AUC Welcomes First-Ever Cohort of Tomorrow's Leaders Graduate Program

AUC

“Having a fellowship like TLG [Tomorrow’s Leaders Graduate program] is just like a perfect step in my life. Being a part of AUC is a dream that every student at any place around the world would wish to have. Not only that — what’s really surprising is that it covers my preferred area of study,” said Tomorrow’s Leaders Graduate fellow in international and comparative education Shaima Almonefie from Taiz, Yemen.

“Having this fellowship means removing all my obstacles as a non-native woman in Egypt. It will enable me to develop my skills and concentrate on my studies,” said Almonefie. 

Almonefie is among 10 fellows to join the first graduate cohort of the TLG program at AUC, a joint graduate fellowship program between AUC and the U.S. Department of State, Bureau of Near Eastern Affairs (NEA/AC). TLG equips academically qualified and economically deserving students with the professional qualifications and experience needed to advance knowledge and contribute to the achievement of socially relevant outcomes, through organized graduate study and research that furthers the professionalization of emerging leaders and proposes local solutions to shared problems in the MENA region.

Shaima Almonefie

 

Almonefie has been a teacher for more than eight years and believes in education more than anything else, considering it a gift from God. Her best moments are spent teaching, and helping and guiding others. She  hopes to educate and culture generations to come through adopting the most effective strategies of education relevance and quality, particularly in Yemen.
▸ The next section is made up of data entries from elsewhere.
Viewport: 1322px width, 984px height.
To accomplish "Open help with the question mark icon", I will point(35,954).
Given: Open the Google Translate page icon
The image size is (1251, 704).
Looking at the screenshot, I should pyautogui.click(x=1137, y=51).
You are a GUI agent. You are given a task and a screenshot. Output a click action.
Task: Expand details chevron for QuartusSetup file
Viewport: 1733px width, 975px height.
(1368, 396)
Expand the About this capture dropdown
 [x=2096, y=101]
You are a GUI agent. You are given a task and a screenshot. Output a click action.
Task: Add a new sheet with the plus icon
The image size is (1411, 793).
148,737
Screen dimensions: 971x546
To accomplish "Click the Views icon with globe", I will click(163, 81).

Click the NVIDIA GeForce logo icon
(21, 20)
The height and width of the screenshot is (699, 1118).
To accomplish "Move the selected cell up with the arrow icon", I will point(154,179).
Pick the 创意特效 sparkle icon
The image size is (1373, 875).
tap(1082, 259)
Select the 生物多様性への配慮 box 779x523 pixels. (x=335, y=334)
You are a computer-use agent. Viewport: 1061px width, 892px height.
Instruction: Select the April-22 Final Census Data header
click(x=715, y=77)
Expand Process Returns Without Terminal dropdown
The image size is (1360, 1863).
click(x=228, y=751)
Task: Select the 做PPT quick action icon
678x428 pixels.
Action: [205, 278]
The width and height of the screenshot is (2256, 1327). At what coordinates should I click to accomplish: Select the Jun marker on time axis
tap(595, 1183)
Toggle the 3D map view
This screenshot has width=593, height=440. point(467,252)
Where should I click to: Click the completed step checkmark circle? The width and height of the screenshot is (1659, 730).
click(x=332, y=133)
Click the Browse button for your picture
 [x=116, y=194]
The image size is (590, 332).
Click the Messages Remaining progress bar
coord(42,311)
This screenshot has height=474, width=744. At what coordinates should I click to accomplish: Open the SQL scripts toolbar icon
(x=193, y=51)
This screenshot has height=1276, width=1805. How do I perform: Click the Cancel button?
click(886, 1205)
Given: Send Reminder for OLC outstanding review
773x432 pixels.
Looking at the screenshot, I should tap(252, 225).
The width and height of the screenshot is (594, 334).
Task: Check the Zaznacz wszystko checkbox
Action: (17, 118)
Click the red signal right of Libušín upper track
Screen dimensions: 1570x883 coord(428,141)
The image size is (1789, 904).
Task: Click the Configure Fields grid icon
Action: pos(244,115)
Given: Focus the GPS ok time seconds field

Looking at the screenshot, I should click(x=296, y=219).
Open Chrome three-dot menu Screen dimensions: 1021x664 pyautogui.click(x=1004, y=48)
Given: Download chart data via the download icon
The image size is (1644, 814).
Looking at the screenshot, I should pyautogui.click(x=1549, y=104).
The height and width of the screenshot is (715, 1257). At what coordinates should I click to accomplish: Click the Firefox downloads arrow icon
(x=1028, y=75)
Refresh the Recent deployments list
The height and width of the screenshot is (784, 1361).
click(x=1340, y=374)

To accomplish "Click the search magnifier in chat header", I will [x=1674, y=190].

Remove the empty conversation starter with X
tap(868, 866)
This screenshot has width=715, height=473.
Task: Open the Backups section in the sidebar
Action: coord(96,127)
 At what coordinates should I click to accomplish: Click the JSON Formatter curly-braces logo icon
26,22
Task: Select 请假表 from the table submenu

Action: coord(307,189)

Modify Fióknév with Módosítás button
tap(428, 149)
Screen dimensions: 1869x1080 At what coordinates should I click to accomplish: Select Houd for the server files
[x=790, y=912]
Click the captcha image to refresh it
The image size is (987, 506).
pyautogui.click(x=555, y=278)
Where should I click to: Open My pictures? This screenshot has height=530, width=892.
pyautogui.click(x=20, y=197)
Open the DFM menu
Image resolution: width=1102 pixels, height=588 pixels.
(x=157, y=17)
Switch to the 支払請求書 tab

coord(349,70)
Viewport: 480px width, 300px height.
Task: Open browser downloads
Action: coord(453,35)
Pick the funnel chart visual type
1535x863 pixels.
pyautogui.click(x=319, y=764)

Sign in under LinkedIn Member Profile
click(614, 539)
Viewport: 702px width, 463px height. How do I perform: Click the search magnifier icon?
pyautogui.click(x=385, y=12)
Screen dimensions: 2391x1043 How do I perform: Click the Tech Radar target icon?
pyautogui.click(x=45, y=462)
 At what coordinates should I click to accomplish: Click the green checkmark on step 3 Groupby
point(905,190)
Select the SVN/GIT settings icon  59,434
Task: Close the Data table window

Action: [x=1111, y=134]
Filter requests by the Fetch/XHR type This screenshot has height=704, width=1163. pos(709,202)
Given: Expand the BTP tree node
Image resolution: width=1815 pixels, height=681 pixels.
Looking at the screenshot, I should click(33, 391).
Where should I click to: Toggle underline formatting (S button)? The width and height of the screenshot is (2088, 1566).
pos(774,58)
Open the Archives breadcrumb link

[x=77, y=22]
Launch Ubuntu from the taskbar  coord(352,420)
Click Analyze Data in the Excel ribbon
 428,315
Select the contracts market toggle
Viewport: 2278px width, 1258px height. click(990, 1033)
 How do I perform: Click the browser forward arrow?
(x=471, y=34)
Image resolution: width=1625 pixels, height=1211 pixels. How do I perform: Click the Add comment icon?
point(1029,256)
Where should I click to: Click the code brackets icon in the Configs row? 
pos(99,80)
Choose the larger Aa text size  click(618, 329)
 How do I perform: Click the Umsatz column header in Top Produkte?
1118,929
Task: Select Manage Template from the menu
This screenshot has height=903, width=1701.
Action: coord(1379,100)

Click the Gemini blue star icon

Through the fellowship, she hopes to achieve a big part of her “shining dreams.”

The TLG fellowship program at AUC is designed to support 19 socioeconomically deserving and geographically diverse TLG applicants from the Middle East and North Africa to pursue their master’s degrees in economics, international and comparative education, migration and refugee studies, or nanotechnology within three years. Nationals of Algeria, Jordan, Lebanon, Morocco, Tunisia, Yemen and displaced Syrian citizens residing outside of Syria are eligible to apply.  

“As a refugee living in Egypt for around eight years and working many different jobs, I feel that my experience, knowledge and skills will allow me to succeed in this major and maybe someday, I will be able to offer something that can help migrants and refugees around the world,” said TLG fellow in migration and refugee studies Wasim Alaa Eldin from Damascus, Syria.

Wasim Dia

 

Alaa Eldin left Syria eight years ago due to the war and aspires to learn how institutions working with migrants and refugees operate and improve the system to eventually start his own business, where he would exclusively hire migrants and refugees to showcase their potential to the world. He’s been working at St. Andrew’s Refugee Services for two years. His work brings him one step closer to his goals by monitoring and evaluating the support provided to refugees and migrants and developing new procedures to make the process more efficient and easier.

The primary objective of the TLG fellowship program is to build a cadre of professional leaders who are civic-minded, intellectually able and professionally skilled to become the community, business and national leaders of the future.

“Throughout my experience in the educational field as a teacher in Yemen and Egypt, I have experienced many shortages in the performance of our third-world educational institutions. Although I have a great passion to be involved in such reform, I lack the needed professional skills to do so,” said TLG fellow in international and comparative education Sumood AlBahlooli from Yemen.

“The TLG fellowship is considered a golden opportunity for me to achieve this goal.”

Sumood Abdulhadi

 

AlBahlooli is the first and only and Yemeni woman to write a book on indoors farming and win an international award for it. Moreover, she’s the first to invent a character for children awareness against a semi-drug called "Qat" in Yemen. While she’s proud of such achievements, she feels that she has much more to offer and dreams to be a master in the field of educational reform, believing this journey will lead her to “the best of herself.”

The TLG program intends to cultivate leadership skills and the spirit of civic engagement and volunteerism among AUC’s outstanding graduate students. By offering students a unique opportunity to pursue higher education, their potential is unlocked, and they start their journeys to becoming influential change makers.

“I do believe that if you have a true and righteous intention for something, the whole world will conspire with you to fulfill this intention,” said AlBahlooli.